Continuing our exploration of 2019's CDI funded projects, June's monthly meeting included updates on projects involving extending Sciencebase's current capabilities to aid disaster risk reduction, coupling hydrologic models with data services, and standardizing and making available 40 years of biosurveillance data.
For more information, questions and answers from the presentation, and a recording of the meeting, please visit the CDI wiki.
The Kilauea volcano eruption in 2018 revealed a need for near real-time data updates for emergency response efforts. During the eruption, Bard and his team created lava flow update maps to inform decision-making, using email to share data updates. This method proved to be flawed, causing issues with versioning of data files and limitations on sharing with all team members at the same time.
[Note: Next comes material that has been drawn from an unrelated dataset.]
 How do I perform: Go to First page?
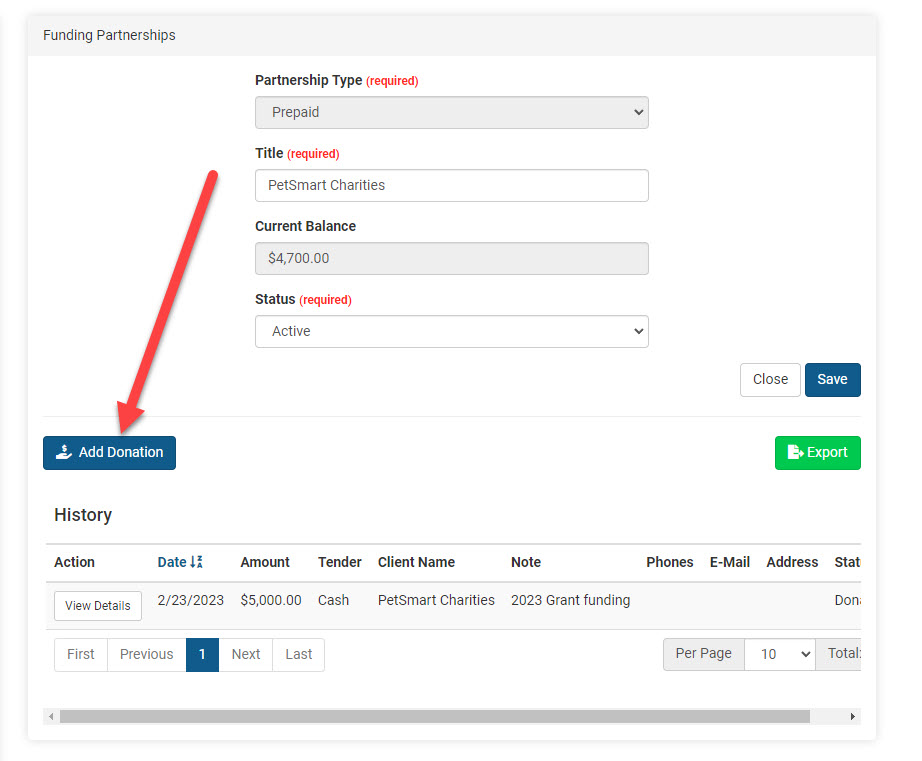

ScienceBase has emerged as an alternative way to share data for use by emergency response workers. When GIS data is uploaded to ScienceBase, web services are automatically created. Web services are a type of software that facilitates computer to computer interaction over a network. Users don't need to download data to access it; instead it can be easily accessed problematically. Additionally, data updates can be automatically propagated through web services, to avoid versioning issues. However, use of ScienceBase during the Kilauea volcano crisis met unforeseen issues around reliability related to hosting on the USGS server and an overload of simultaneous connections.
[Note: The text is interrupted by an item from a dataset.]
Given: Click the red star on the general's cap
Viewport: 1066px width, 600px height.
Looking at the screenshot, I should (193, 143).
This project explores a cloud-based instance of Geoserver on the AWS S3 platform wherein the user can publish geospatial services to this cloud-based server. This method is more resilient to simultaneous connections and takes into account load-balancing and auto-scaling. It also opens the possibility of dedicated Geoserver instances based on a team's needs. ScienceBase is currently working on a function to publish data directly to S3.
A related Python tool for downloading data from the internet and posting on ScienceBase using ASH3D as an example is available on GitLab for USGS users.
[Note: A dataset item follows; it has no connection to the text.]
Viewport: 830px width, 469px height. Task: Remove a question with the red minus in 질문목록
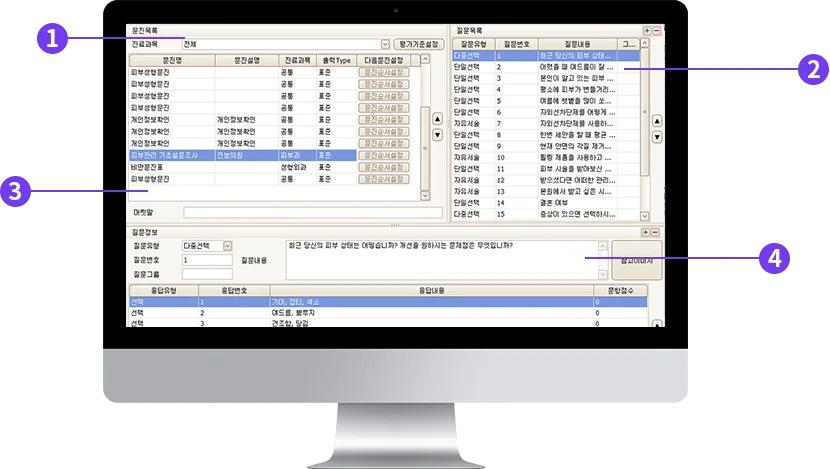pos(656,31)
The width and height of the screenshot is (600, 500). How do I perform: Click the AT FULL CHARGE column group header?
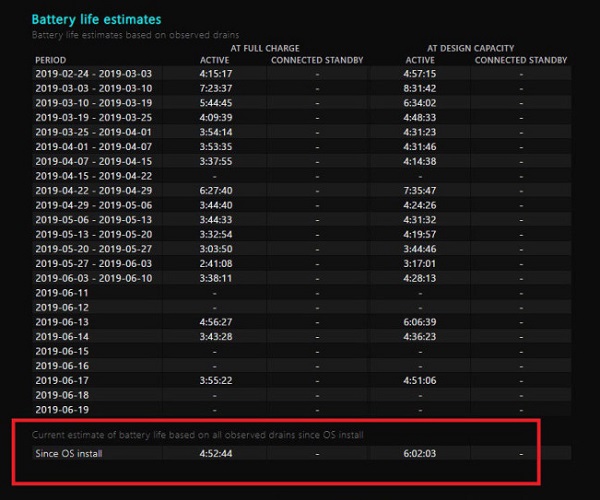click(267, 47)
Next steps for this project include finalizing cloud hosting service deployment and configuration settings, checking load balancing and quantifying performance, exploring set-up of multiple Geoserver instances in the cloud, evaluating load balancing technologies (e.g., Cloudfront), and ensuring all workflows are possible using a SB Python library.
Integrated modeling is an important component of USGS priority plans. The goal of this project is to use an existing and mature modeling framework to test a Modeling and Prediction Collaborative Environment "sandbox" that can be used to couple hydrology and other environmental simulation models with data and analyses.
Modeling frameworks are founded on the idea of component models. Model components encapsulate a set of related functions into a usable form. For example, going through a Basic Model Interface (BMI) means that no matter what the underlying language is, the model component can be made available as a Python component.
To test the CSDMS modeling framework, the team took the PRMS (Precipitation-Runoff Modeling System) modeling system and broke it down into its 4 reservoirs (surface, soil, groundwater, and streamflow) and wrapped them in a BMI. They then re-coupled them back together. The expectation is that the user could then couple PRMS with other models.
See the meeting recording for demonstration of the tool. You may note the model run-time interaction during the demo. You'll also see that PRMS is in Fortran, but is being run in Python. Code for this project is available on GitHub.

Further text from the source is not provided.